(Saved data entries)
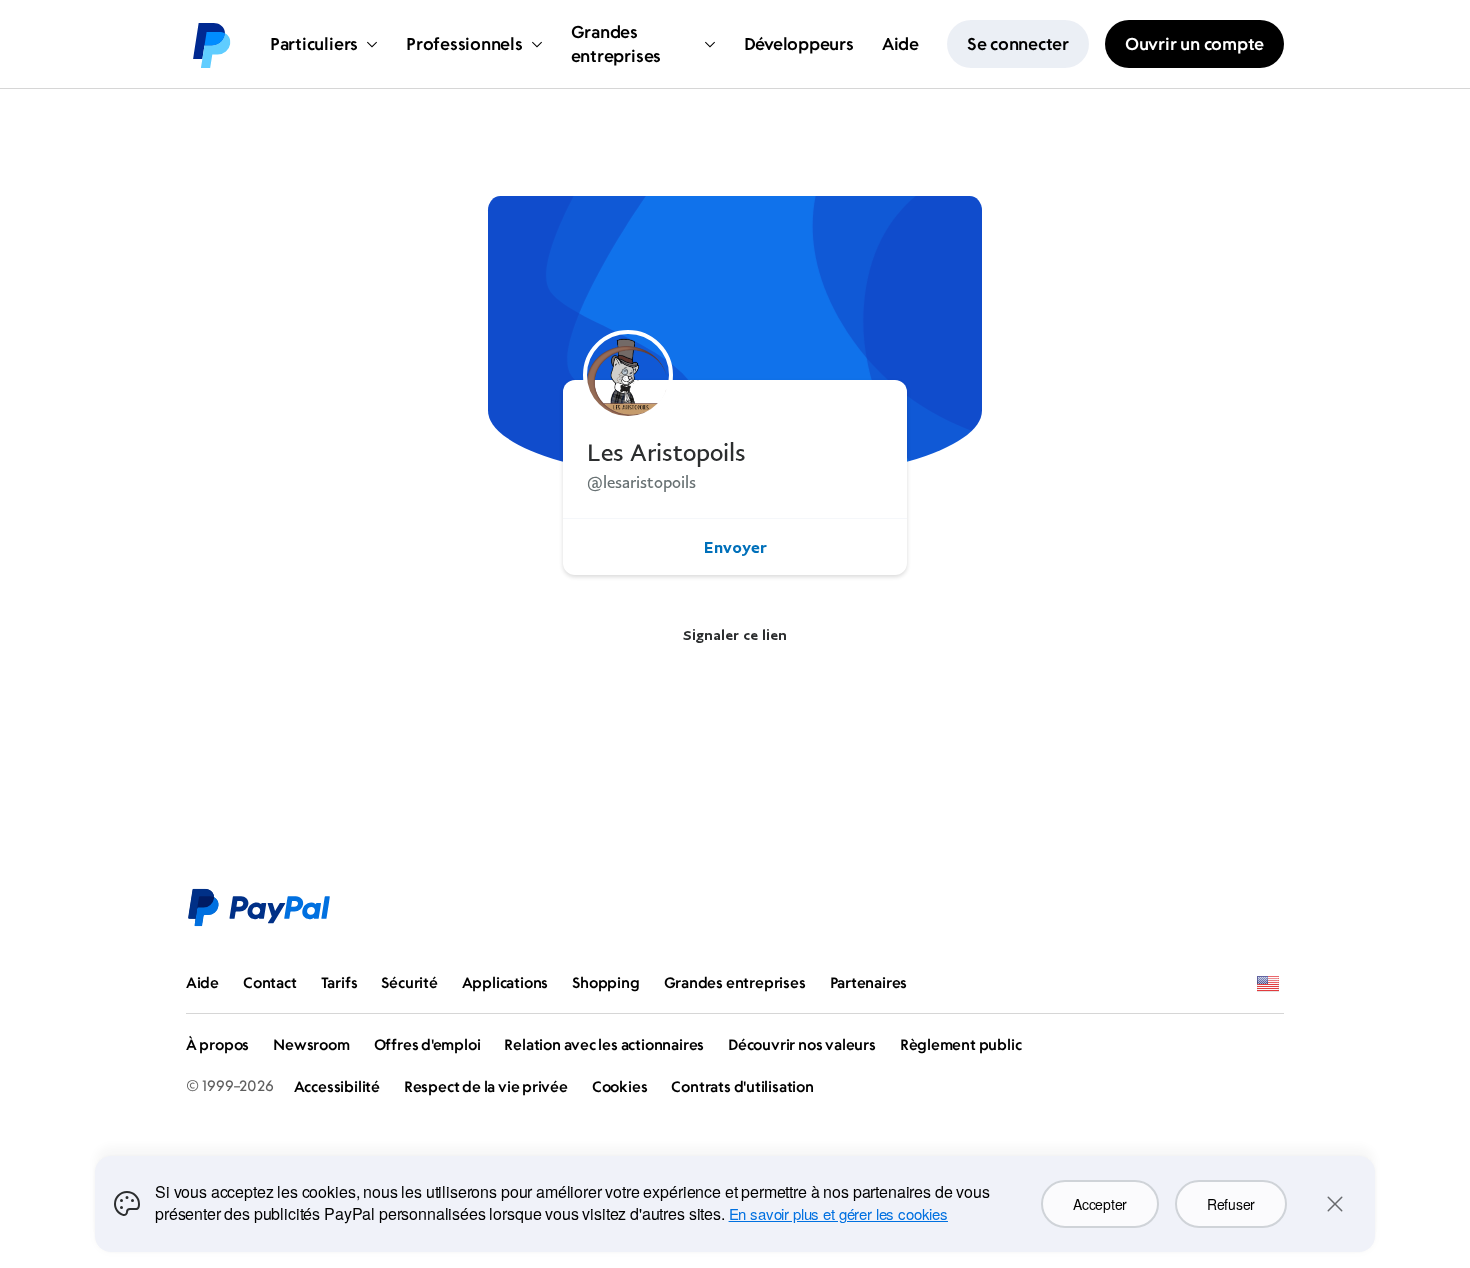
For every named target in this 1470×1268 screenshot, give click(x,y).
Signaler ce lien (735, 634)
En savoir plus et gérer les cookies (838, 1213)
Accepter (1100, 1204)
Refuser (1231, 1204)
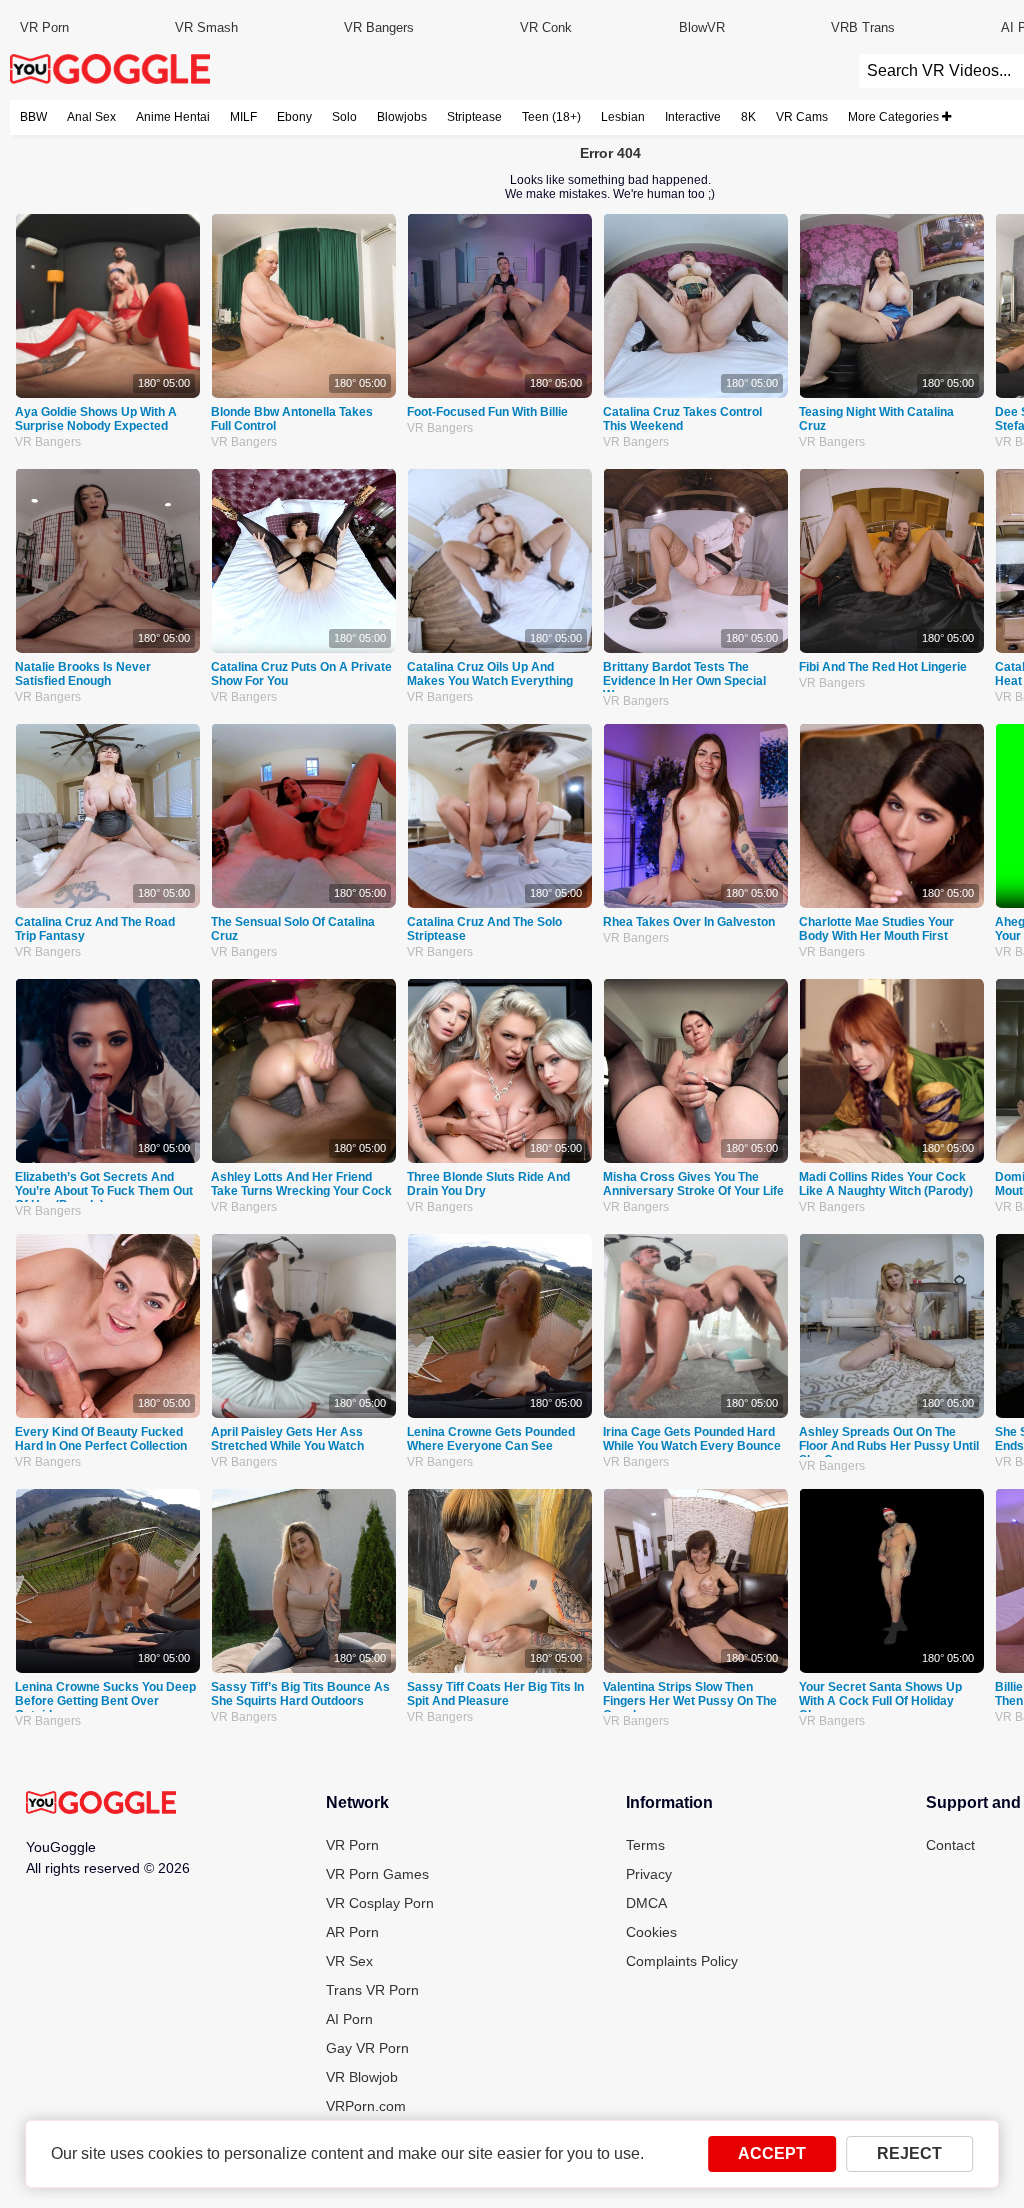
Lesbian (623, 117)
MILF (243, 117)
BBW (33, 117)
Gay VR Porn (367, 2048)
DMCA (646, 1903)
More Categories (895, 117)
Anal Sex (91, 117)
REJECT (909, 2153)
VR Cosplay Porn (380, 1903)
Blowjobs (402, 117)
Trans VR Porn (372, 1990)
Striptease (474, 117)
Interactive (693, 117)
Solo (344, 117)
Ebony (294, 117)
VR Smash (206, 27)
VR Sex (349, 1961)
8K (748, 117)
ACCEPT (772, 2153)
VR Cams (802, 117)
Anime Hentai (173, 117)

**Work instruction**
What you copy out must be exactly the lines from the line containing "Anal Sex (91, 117)" through the end of the records.

**Answer section**
Anal Sex (91, 117)
REJECT (909, 2153)
VR Cosplay Porn (380, 1903)
Blowjobs (402, 117)
Trans VR Porn (372, 1990)
Striptease (474, 117)
Interactive (693, 117)
Solo (344, 117)
Ebony (294, 117)
VR Smash (206, 27)
VR Sex (349, 1961)
8K (748, 117)
ACCEPT (772, 2153)
VR Cams (802, 117)
Anime Hentai (173, 117)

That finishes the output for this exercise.